▸ **Required task**:
Copy out the rows word for word, starting at the line containing "Given: Click the Activities button" and ending at the line containing "Action: tap(452, 59)", with both of those lines included.

▸ **Input rows**:
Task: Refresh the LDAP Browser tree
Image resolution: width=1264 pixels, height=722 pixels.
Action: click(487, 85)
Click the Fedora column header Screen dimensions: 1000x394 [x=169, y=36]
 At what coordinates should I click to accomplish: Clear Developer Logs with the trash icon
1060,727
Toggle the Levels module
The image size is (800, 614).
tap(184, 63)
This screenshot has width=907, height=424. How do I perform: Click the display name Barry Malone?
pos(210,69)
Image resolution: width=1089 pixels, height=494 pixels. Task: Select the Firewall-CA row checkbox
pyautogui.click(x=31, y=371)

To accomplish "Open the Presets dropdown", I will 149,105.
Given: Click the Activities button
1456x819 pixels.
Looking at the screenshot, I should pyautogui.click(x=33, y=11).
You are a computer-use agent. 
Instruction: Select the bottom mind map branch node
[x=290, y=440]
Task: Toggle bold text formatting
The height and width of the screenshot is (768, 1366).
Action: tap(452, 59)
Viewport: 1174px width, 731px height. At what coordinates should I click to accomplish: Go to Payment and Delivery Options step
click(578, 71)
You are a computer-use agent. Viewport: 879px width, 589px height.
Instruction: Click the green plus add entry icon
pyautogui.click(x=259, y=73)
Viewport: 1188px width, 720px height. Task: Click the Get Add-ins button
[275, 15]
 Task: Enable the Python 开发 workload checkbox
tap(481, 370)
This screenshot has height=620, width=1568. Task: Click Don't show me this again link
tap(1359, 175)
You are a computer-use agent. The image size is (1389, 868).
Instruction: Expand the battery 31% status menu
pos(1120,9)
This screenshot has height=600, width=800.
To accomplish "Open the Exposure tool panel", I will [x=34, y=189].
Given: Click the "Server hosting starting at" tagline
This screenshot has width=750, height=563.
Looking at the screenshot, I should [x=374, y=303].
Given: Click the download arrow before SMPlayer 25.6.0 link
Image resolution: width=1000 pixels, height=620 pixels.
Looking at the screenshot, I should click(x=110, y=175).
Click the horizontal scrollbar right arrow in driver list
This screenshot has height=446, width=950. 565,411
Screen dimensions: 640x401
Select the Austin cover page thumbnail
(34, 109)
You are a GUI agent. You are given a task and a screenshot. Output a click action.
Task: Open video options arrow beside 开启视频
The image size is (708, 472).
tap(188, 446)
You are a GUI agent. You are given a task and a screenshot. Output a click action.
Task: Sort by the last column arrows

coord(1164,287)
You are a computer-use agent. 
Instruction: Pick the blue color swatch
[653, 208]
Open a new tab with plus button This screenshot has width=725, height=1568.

▸ **The reply**:
Given: Click the Activities button
1456x819 pixels.
Looking at the screenshot, I should pyautogui.click(x=33, y=11).
You are a computer-use agent. 
Instruction: Select the bottom mind map branch node
[x=290, y=440]
Task: Toggle bold text formatting
The height and width of the screenshot is (768, 1366).
Action: tap(452, 59)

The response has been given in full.